SOLOMON'S BLOG

functional programming, permaculture, math

Happy and Alex Part 2: MVP

In my last post I gave a brief introduction to Happy and parser generators. In this post I will continue the story with Happy's counterpart Alex.

We will write an MVP parser for an Untyped Lambda Calculus. In a subsequent post we will improve the design with proper error handling and spans. Like last time, all code is available in the git repo.

Alex, like Happy, is a DSL used to construct Haskell modules.
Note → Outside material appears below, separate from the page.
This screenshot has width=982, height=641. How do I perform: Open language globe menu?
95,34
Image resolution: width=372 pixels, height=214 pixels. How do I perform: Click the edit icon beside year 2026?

From the Alex docs:

Alex takes a description of tokens based on regular expressions and generates a Haskell module containing code for scanning text efficiently.

At it's simplest alex takes in a set of token definitions and then outputs a scanner function String -> [Token], where Token is some provided lexeme type.

Alex File Syntax

Here is a complete Alex file taken from the documentation:

{
module Main (main) where
}

%wrapper "basic"

$digit = 0-9      -- digits
$alpha = [a-zA-Z] -- alphabetic characters

tokens :-

  $white+                        ;
  "--".*                         ;
  let                            { \s -> Let }
  in                             { \s -> In }
  $digit+                        { \s -> Int (read s) }
  [\=\+\-\*\/\(\)]               { \s -> Sym (head s) }
  $alpha [$alpha $digit \_ \']*  { \s -> Var s }

{
-- Each action has type :: String -> Token

-- The token type:
data Token =
    Let
  | In
  | Sym Char
  | Var String
  | Int Int
  deriving (Eq,Show)

main = do
  s <- getContents
  print (alexScanTokens s)
}

The elements of an Alex file are:

Haskell code wrapped in curly brackets.
Wrapper declarations.
Macro Definitions.
Rules.

The structure of an Alex file is (in order):

Some Haskell code (optional).
Wrapper declaration (optional).
Macro Definitions (optional).
Rules.
Additional Haskell code (optional).

Rules are the only required element, but in practice you will use a little bit of everything.

Wrapper Declarations

Wrappers are predefined bits of code that extend the functionality of Alex. For example, there is a wrapper to add position tracking and another to add monadic effects. The docs give an overview of wrappers, but it is best to just look at the source code.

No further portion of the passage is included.